Es verdad que no hay documento sin argumento. Pero, tratándose precisamente de Benjamin, tendría algo de fraude asociar ambos de una manera ancilar. Su iconoclasia, de la que proviene su suspicacia estética, tiene más que ver con sus apelaciones teológicas a una crisis final de la historia y al posterior futuro irrepresentable de una redención. Sólo así se comprende bien que al hablar de la “pescadora” de Newhaven se fijara en “algo que no es mero testimonio del fotógrafo Hill, algo que el silencio no acalla, algo que reclama con insolencia el nombre de la que vivió ahí, que sigue estando ahí y que nunca quedará del todo atrapada por el arte”. Y también su interés por Atget, el gran fotógrafo del París anterior a las demoliciones de Haussmann, en quien los surrealistas creyeron descubrir un precursor de lo maravilloso y un instrumento del azar.
Entender el documento como mera ilustración del argumento resulta restrictivo, caricaturesco, pero convertir el archivo fotográfico en arte también implica una ceguera interesada (sobre la que en su día alertó Rosalind Krauss). Aquí están las muy pocas imágenes existentes de aquella revolución de 1848; las fotos de Atget y las de los Atget de Berlín (Zille) o Viena (Ritter); los encargos propagandísticos a Clifford de la corona española; la publicidad científico-empresarial de las minas registradas por O’Sullivan o los reportajes antropológicos (de Malinovski, por ejemplo). También la devastación de la Semana Trágica de Barcelona y con ella la explotación comercial de las imágenes como souvenirs tremendistas, tal como habían descubierto los avispados editores de los álbumes de la guerra de Secesión, con sus cadáveres esparcidos.
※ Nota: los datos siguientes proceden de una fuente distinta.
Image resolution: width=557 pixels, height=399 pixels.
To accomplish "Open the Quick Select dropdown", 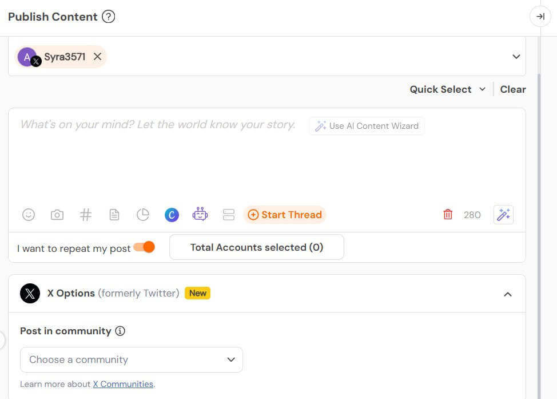I will tap(447, 89).
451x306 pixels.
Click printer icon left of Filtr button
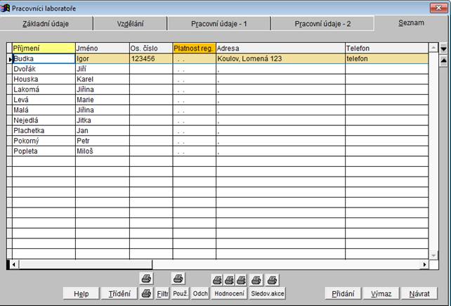pos(146,293)
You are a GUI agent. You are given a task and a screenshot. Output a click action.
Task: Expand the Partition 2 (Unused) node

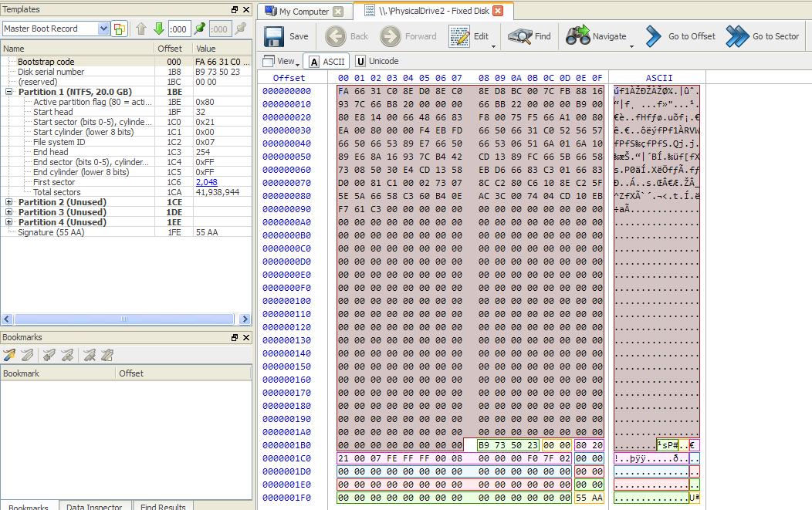point(9,202)
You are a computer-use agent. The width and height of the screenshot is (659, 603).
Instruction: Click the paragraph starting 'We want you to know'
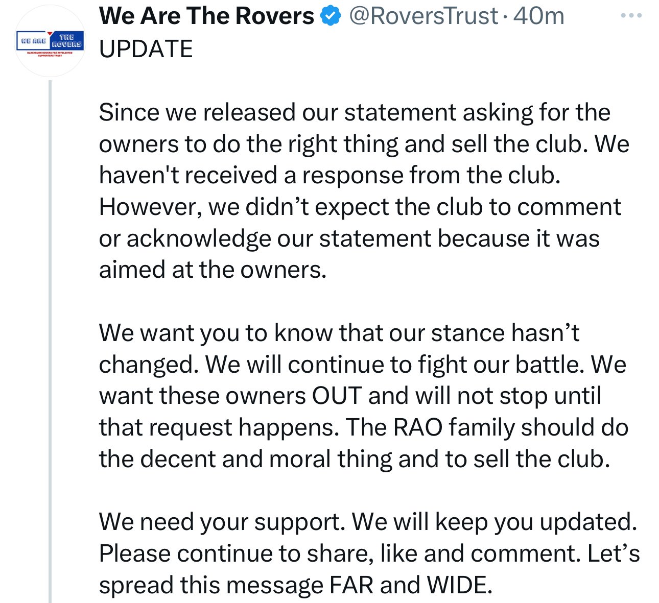click(364, 396)
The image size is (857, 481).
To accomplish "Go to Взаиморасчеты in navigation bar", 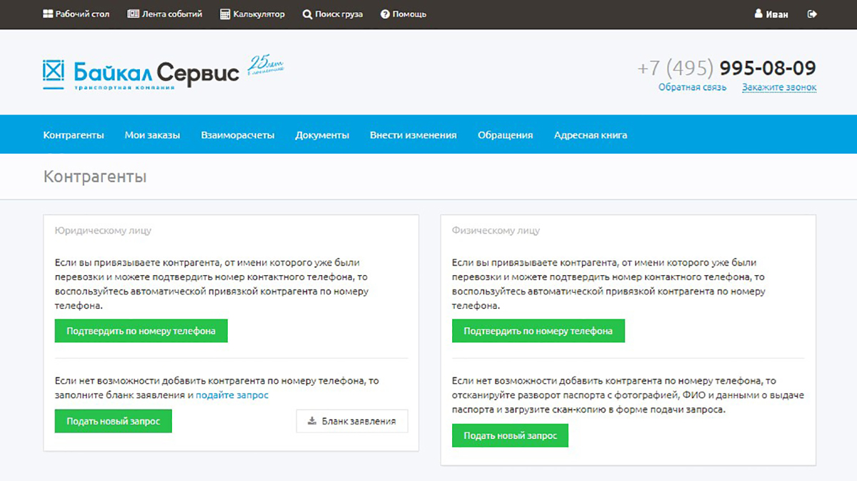I will point(238,135).
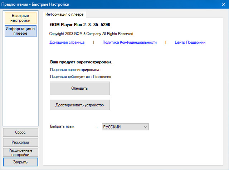Screen dimensions: 229x170
Task: Open the Политика Конфиденциальности link
Action: 130,42
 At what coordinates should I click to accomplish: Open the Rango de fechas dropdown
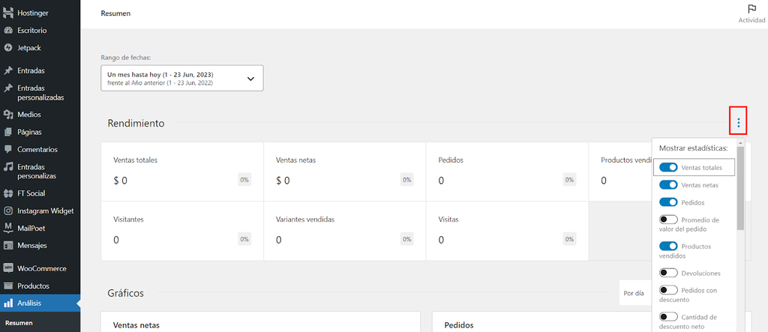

Lo que importa en todas ellas, quiero decir, es cobrar conciencia de hasta qué punto nuestra mirada es histórica. Hasta qué punto, además, es capaz de una emoción no prevista en los propósitos de la imagen ni en cualquier integración de su intempestiva presencia en un argumento, reducida a texto verbal. Que ni siquiera se debe a la melancólica reviviscencia de un tiempo pasado. Entre los repertorios monumentales, las figuras de los obreros de Krupp o las fisonomías patológicas de la Salpêtrière, late el débil pero irreductible brillo de lo irrecuperable. Pero, es curioso, justamente es así, al mirar atrás, como decía Benjamin, cuando descubrimos una experiencia por completo nueva, una que apunta hacia el presente y hacia el futuro, y nada tiene que ver con la de quien estuvo allí.
‘Genealogías documentales. Fotografía 1848-1917′. Museo Reina Sofía. Madrid. Hasta el 27 de febrero.
‘Detente, instante. Una historia de la fotografía’. Fundación Juan March. Madrid. Hasta el 15 de enero.